Cada acera del Paseo tenía sus encantos y para los niños de hace cuarenta años era un gran acontecimiento recorrer la avenida por el puro placer de mirar los escaparates, buscar las novedades de las tiendas de juguetes o entrar en aquel escenario mágico que era entonces el noble caserón de la vieja biblioteca Villaespesa.
La biblioteca pregonaba sus tesoros a la calle con ese perfume a libro viejo, a bolas de alcanfor y a madera de otro siglo que inundaba el portal y se derramaba desde los balcones principales del edificio. Fuimos muchos los que allí descubrimos que los libros se empezaban a leer por el olfato. Pisabas el tranco de la puerta y el olor te invitaba a pasar al vestíbulo, donde grandes armarios repletos de libros antiguos encuadernados con tapa dura te daban la bienvenida y te hacían descubrir que habías entrado en otro mundo.
Todo parecía viejo en aquella casa: los grandes libros recubiertos de polvo y olvido de las vitrinas; la decoración que apenas había cambiado en treinta años; aquellos muebles donde se archivaban las fichas de las obras con las papeletas desgastadas por el roce de las yemas de los lectores; los bedeles que estaban al otro lado de la ventanilla, que del contacto con el papel amarillento y la luz de oficina parecían tan mustios como aquellos tomos antiguos que languidecían en los armarios.
Subías las escaleras de piedra, pasabas la frontera del mal humor de los bedeles y por fin entrabas en la sala de lectura, con aquellos pupitres de madera, ya desgastados por el tiempo, con aquellos sillones solemnes con respaldo de madera y asientos de cuero, y con aquella vidriera de cristal oscuro donde destacaba le dibujo del águila imperial.
Allí dentro se detenía el mundo y un silencio de siesta se apoderaba del ambiente. La magia del lugar se acentuaba si entrabas a primera hora de la mañana, cuando con los balcones abiertos se colaban a la vez los primeros rayos de sol y los ruidos del comercio del Paseo. Era la hora de los jubilados que entraban a leer el periódico. Por la tarde el ambiente era distinto y la biblioteca se llenaba de adolescentes del instituto que encontraban allí el mejor escenario para preparar sus exámenes. También era la hora de los niños que no teníamos dinero para comprarnos los lujosos tebeos de Astérix y de Tintín, y nos conformábamos con compartirlos con los otros niños de la ciudad, aunque tuviéramos que ir recomponiendo sus hojas, desornadas por el uso excesivo.
Al lado de la biblioteca, un portal más arriba, solíamos detenernos para mirar a través del escaparate los regalos inalcanzables de la tienda de París-Madrid, un establecimiento que formaba parte de la ciudad desde el año 1927. Había tenido dos ubicaciones: primero en la calle Real y posteriormente en el corazón del Paseo.
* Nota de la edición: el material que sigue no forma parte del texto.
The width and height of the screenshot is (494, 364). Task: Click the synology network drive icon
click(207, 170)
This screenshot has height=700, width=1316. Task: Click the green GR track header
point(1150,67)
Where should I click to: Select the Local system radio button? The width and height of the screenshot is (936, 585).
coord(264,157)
París-Madrid fue uno de los primeros comercios que reabrió sus puertas al terminar la guerra. El once de abril de 1939, su propietario se dirigió a sus clientes para comunicarle la noticia de que regresaba a la actividad mercantil: “Rogelio Ferrer, dueño de los almacenes París-Madrid tiene el honor de ofrecerse nuevamente a su clientela y público en general”, decía el mensaje del diario Yugo. A pesar de las dificultades de la posguerra, don Rogelio no dejó de sorprender con nuevos muebles y las mejores lámparas de fantasía que iban apareciendo en el mercado, y con las grandes exposiciones que todos los años programaba en su acreditado establecimiento. En abril de 1953 presentó un dormitorio de estilo Rococó que causó admiración en la ciudad.
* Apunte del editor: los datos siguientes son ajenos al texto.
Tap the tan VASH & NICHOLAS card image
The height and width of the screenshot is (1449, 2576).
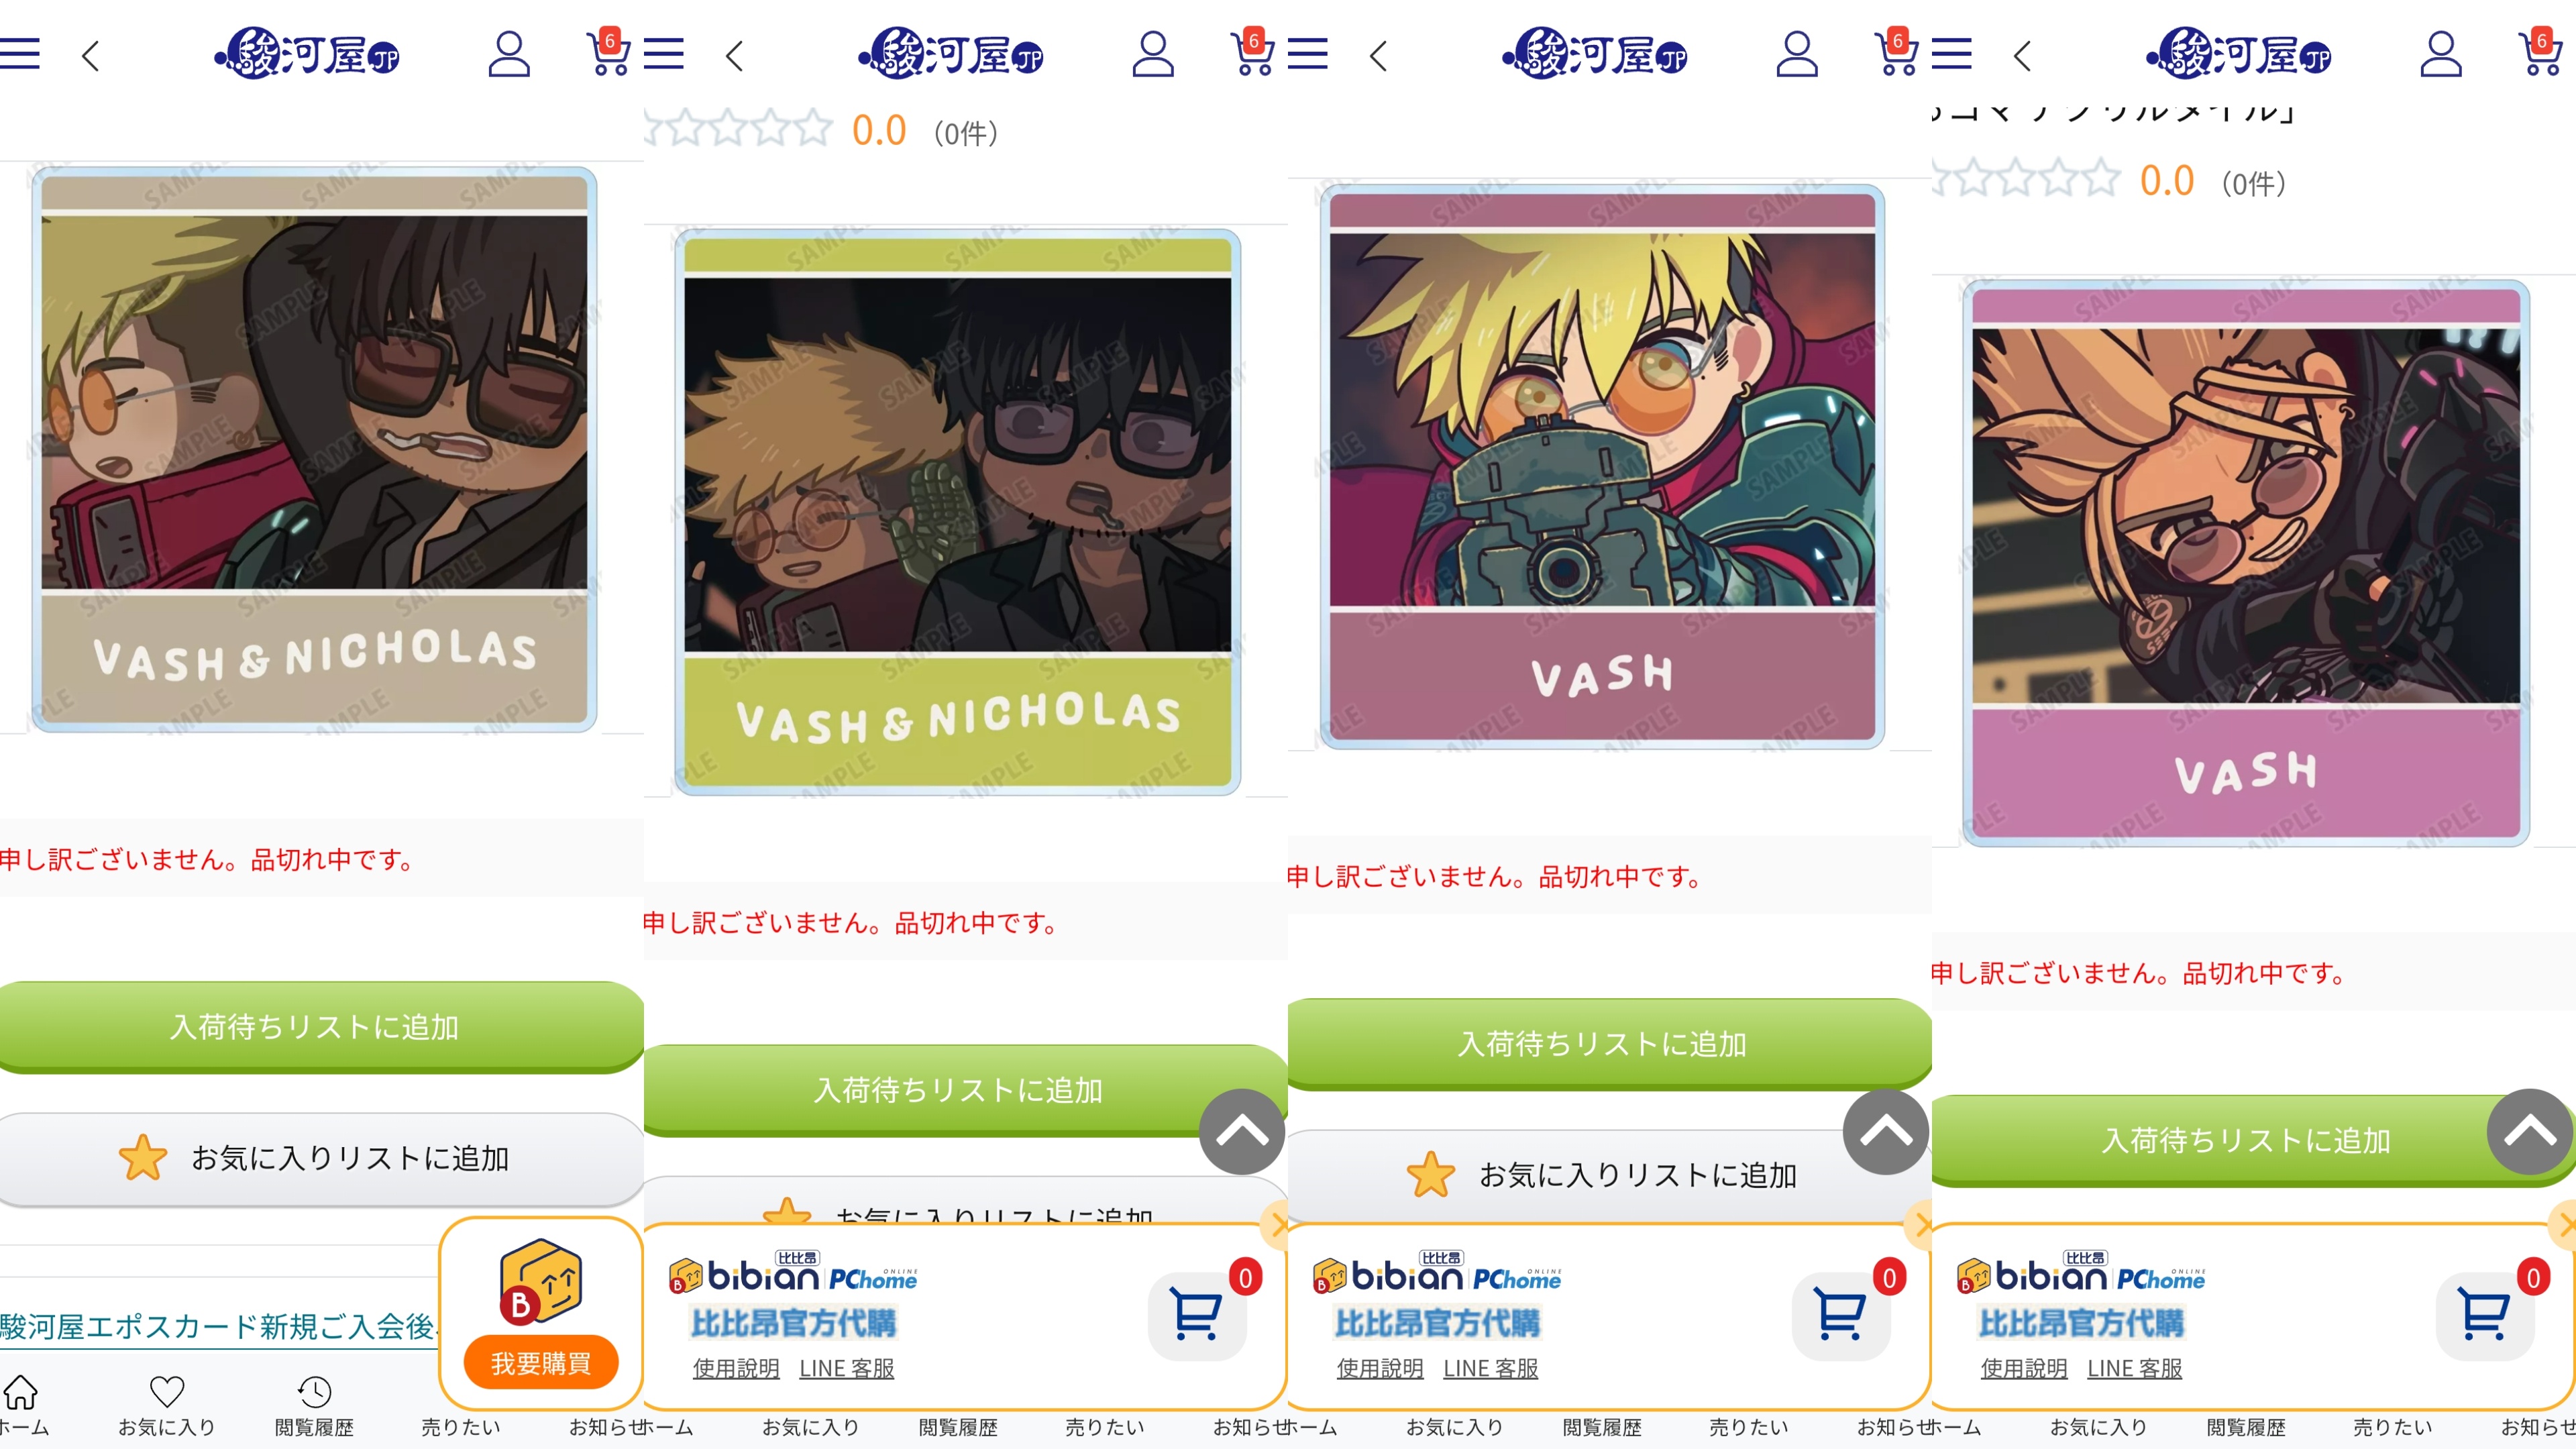(x=314, y=449)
Tanto el fundador de la empresa como su hijo, que también se llamaba Rogelio Ferrer, mantuvieron como seña de identidad el trato exquisito a los clientes. El lema era que los empleados no tenían que despachar, sino atender al público de la forma más cercana y respetuosa. Además de formalidad y buenos modales, los dueños del almacén exigían también la máxima puntualidad, un detalle que siempre obsesionó a don Rogelio. En la década de los cincuenta y en los sesenta fue cuando el negocio alcanzó sus cotas más altas de popularidad. Eran tiempos en los que las parejas jóvenes que iban a casarse acudían a las tiendas de muebles más acreditadas para que les amueblaran la casa o el piso. La imagen de los carros viniendo desde la estación cargados con los muebles que habían llegado en el tren, se hizo habitual en aquella época.
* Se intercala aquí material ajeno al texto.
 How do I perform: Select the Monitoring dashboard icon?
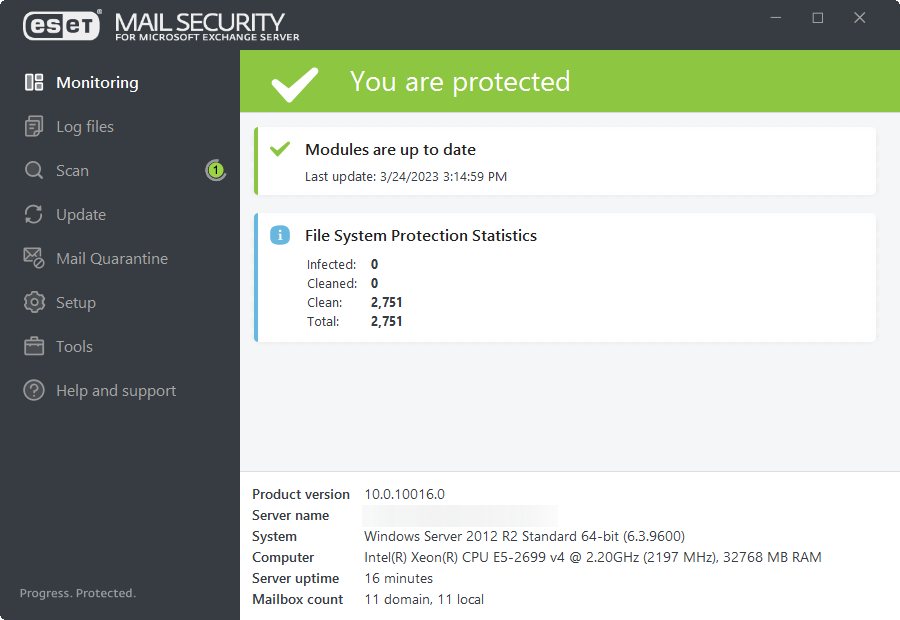pyautogui.click(x=33, y=82)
La presencia de París-Madrid en los medios de comunicación fue constante. Una de sus cuñas publicitarias hizo historia y figura entre las más impactantes de las que entonces se hicieron en Almería. El anuncio, que aparecía a diario en los programas de las principales emisoras de radio, decía: “Señorita, usted ponga el novio, que París-Madrid pondrá lo demás”. También tuvo éxito el mensaje que decía: “Primero el piso, después la novia y al final almacenes París-Madrid”.